5-73 なるほど
風見の国は、戦好きで知られる。どこで聞きつけたのか、暴れ川を上がり、山裾の地で潜み、隠れている。
狩頭、長の倅サンとトモ。狩り人ジン、ヤカ、ウネ。五人ほど引き連れて、あちこち散っている。
拠り所は、木下の村の外れと、深川の間。舟をひっくり返して、構えている。
戦、戦で、敵だらけ。そんな風見に味方するのは、早稲くらいなもの。だから、奥の地にある国を潰し、加えようと考えた。狙うは玉置、北山、東山。

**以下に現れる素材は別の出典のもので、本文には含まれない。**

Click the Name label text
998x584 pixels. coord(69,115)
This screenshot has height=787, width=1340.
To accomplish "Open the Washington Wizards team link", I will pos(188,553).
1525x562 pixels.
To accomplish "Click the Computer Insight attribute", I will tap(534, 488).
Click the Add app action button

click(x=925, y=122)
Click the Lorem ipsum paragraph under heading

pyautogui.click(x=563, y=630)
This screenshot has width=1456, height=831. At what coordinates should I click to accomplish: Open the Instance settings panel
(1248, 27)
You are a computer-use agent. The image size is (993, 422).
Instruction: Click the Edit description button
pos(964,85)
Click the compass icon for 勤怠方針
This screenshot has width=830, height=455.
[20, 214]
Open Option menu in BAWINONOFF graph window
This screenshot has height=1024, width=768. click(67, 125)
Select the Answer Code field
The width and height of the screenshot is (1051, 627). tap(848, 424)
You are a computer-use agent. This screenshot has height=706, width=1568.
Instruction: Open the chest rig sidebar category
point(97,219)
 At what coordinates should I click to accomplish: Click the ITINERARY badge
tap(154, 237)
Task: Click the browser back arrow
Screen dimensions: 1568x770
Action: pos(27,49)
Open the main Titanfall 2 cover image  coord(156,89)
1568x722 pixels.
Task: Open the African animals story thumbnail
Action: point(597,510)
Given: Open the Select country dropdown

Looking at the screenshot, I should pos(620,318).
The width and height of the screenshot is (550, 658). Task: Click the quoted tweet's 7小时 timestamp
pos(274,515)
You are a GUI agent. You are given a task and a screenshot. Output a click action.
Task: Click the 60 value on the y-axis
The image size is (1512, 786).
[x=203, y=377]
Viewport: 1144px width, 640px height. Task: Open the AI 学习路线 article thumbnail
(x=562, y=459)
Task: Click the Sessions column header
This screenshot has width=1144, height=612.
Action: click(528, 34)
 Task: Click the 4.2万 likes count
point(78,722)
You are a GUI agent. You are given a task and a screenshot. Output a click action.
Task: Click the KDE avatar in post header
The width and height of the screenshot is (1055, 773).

三鶴も狙っていたが、やめた。滅ぼすはずだった稲田に、牙を剥かれた。稲田、大田、草谷の長は組み、三鶴を見張っている。操れない国なんて、煩わしいだけ。
風見は隙を見て、玉置を攻める。木下の外れを選んだのは深川沿いで、玉置を見張る事も出来るから。暴れ川は深川と繋がっており、速やかに兵を送れる。
風見から送られる兵は全て、隠れ里が消す。いくら待っても来ない。そうとは知らず、奴等は待ち続ける。
玉置、北山、東山。三つの国に戦う力など、残っていない。武田と飯田は、食べ物を渡したくなくて、加わっただけ。
戦を仕掛けるなら、夏の終わり。稲を育て、刈り取る。それからだ。
日吉山を攻める? 深川沿いに、川田。大川の先に、釜戸山。乱れ川の先に、岩割。川を上がるたび、狙われる。それに良村。犬好きが頼めば、馬守も動く。
進む度、攻められる。引こうにも、後ろには良村。更に後ろに、馬守。考えれば、分かるだろう。勝ち目など、ない。
「バケモノは、何も知らぬ。分かっておらぬ。多くの魂を食らうため、戦を待って。国盗りを狙う風見の、歪んだ魂を、今か今かと。だから、な?」
「なるほど!」
使わしめ、社へ戻る。
山守神は、見守り一択。そうなると、動く。祝辺の守が。
人と妖怪がもたらす情報を整理し、導く。生者と死者、両方を使役できる、唯一の存在。霧雲山の、影の支配者。それが祝辺の守。
守るためなら、手段を選ばない。味方なら心強いが、敵に回ると厄介。その守が出した結論。霧雲山の統べる地に、害を齎す、風見の殲滅。
まず、暴れ川の水底から、獣谷の奥へ、闇を繋いだ。骸は、川を堰き止めることなく、流す。舟や積み荷は、隠れ里へ。
はじめは驚いていたが、風見に苦しめられた人も多く、手伝ってくれた。
雪が高く積もる前、風見は一度、引いた。雪解けの頃、暴れ川を上がる。そして・・・・・・。
春といえば、子育て。冬の間、巣穴に籠っていた、腹ペコ熊たち。ポンポン放り込まれる骸に、大喜び。
川底から獣谷の奥へ、闇を繋いだのは化け王です。いくら祝でも、出来ません。妖怪にもムリ!